Received Date: September 25, 2023 Accepted Date: October 25, 2023 Published Date: October 28, 2023

doi: 10.17303/aicb.2023.1.106

Citation: Sirui Li, Sujun Luo, Na Wei, Jiahao Xie, Rongyi Chen et al. (2023) Molecular Detection and Characterization of Aneuploid CD31- Ctcs and CD31+ Ctecs Expressing Epcam or Ki-67 in the Comprehensive Diagnosis of a Rare Case of Merkel Cell Carcinoma. Ann Immunol Cell Biol 1: 1-10

Merkel cell carcinoma (MCC) is a rare, aggressive malignancy of the skin, which is an epithelial origin of cutaneous neuroendocrine cancer, with a poor prognosis. MCC frequently manifests in locations regularly exposed to the sun in older patients. Due to the absence of symbolic cutaneous symptoms, diagnosis of MCC is often overlooked at the time ofpresentation. The current study describes a very rare case of an 89-year-old woman, who presented with a 4 × 3 cm red nodule on the right side of her face, which was consistent with pathological diagnosis of MCC performed with histopathological and immunohistochemical examinations. In addition, the patient had a total of 35 aneuploid circulating rare cells detected, including CD31- aneuploid circulating tumor cells(CTCs) and CD31+ aneuploid circulating tumor endothelial cells (CTECs), with some of them expressing EpCAM or Ki-67. Recent clinical progress with respect to MCC is thoroughly discussed, which may assist diagnosis and treatment of this unique type of carcinoma.

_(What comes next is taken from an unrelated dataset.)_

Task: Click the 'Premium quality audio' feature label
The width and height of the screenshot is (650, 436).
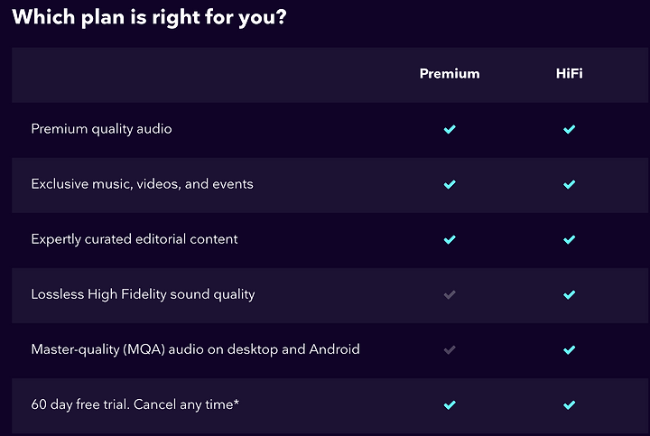Action: [x=101, y=129]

Keywords: Merkel Cell Carcinoma (MCC); Head and Neck Tumor; Face Tumor; Aneuploid Ctcs; Ctecs

Merkel cell carcinoma (MCC), a rare epithelial origin of cutaneous neuroendocrine carcinoma [1] manifests most frequently on skin exposed to the sun. Toker originally referred to it as "trabecular cancer" in 1972 [2].

According to Olsen et al ’s findings from 2021, MCC incidence increased from 1997 to 2016 at a rate of about 2-4% every year. Age-standardized incidence of MCC rose from 0.55 per 100,000 men in 1997 to 1.03 per 100,000 men in 2016, and from 0.28 to 0.45 per 100,000 women in the United States, [3] but in Brazil, the equivalent increases from 2000 to 2015 were from 0.31 to 1.21 for men and from 0.50 to 0.55 for women [4]. Additionally, men typically have a higher incidence of MCC than women.

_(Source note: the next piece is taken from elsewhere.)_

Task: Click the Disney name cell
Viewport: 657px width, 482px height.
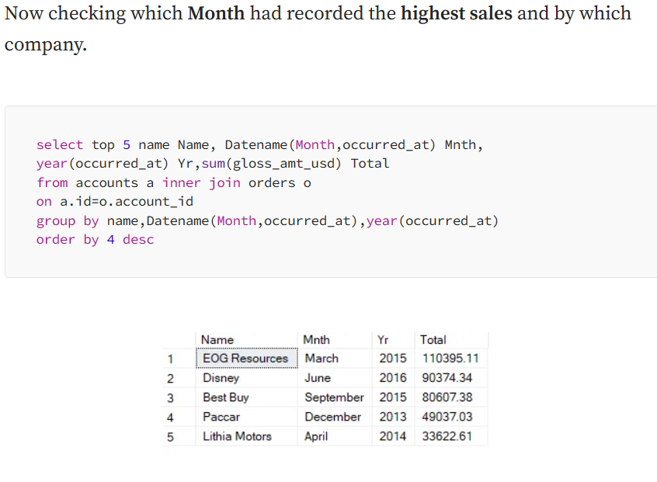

MCC is quite common in older people and skin regions frequently exposed to the sun, such as the head and neck. The analyses of Kieran et al. show that the median age of diagnosis in Vitoria, Australia, between 1986 and 2016 was 79.5 years old [5]. The results by Olsen et al. further reveal that the age-specific incidence was highest for individuals who were 80 years old, that the increase in incidence over time was mostly confined to this age group, and that MCC of the head and neck experienced the largest increase in absolute numbers. Merkel cell carcinoma is manifested by asymptomatic erythematous/violaceous nodules or plaques, which grow rapidly and solitary. The clinical characteristics of MCC have been encapsulated by the abbreviation AEIOU,where AE stands for asymptomatic, E for quickly expanding, I for immune suppression, O for older than 50 years, and U for UV-exposed [6,7]. Here, a comprehensive cellular and molecular diagnosis of a rare case of Merkel cell carcinoma is reported. Recent progress regarding clinical manifestations, pathological features, and treatment of MCC is also discussed.

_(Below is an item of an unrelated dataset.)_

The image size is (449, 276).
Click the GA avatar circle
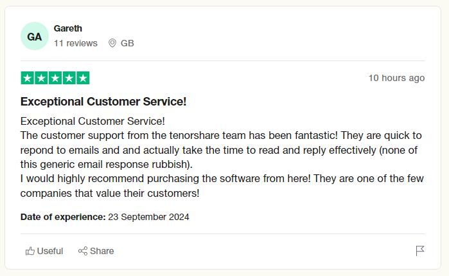coord(35,37)
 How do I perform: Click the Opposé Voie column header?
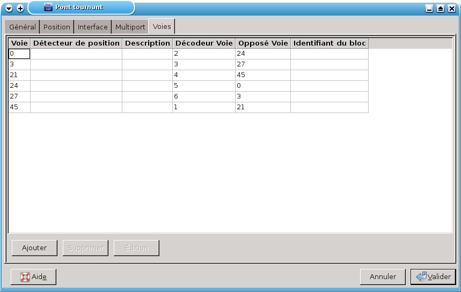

An 89-year-old woman presented with a 4-month history of a violaceous painless nodule on the right side of her face, gradually increasing. The nodule was wellcircumscribed, hemispherical in shape, violaceous in color, and measured 4 × 3 cm. The mobility was acceptable, and there was no erosion, ulcer, exudation, scale, or tenderness (Fig.1A-a). Pathological diagnosis revealed that nuclear mitosis was evident, the epiderm was absent, and little round cell clusters may be detected in the deep dermis (Figure.1Ab). As shown in Figure. 1A-c, d, and e, abundant expression of Syn, CgA, and Ki-67 in the specimen was observed. In addition, immunohistochemical staining of CK20 demonstrated paranuclear dot-like staining (Figure. 1A-f). Results of additional comprehensive pathological immunohistochemistry staining are summarized in Figure. 1B, indicating pan-CK+, Syn+, CgA+, P63+, EMA+, CK7-, SOX10-, S100-, Melan-A-, and focal staining of CD3, CD20, CD8, CD4, and CD79a in lymphocytes. Upon histological and immunohistochemical analysis, the tumor was consistent with the diagnosis of MCC.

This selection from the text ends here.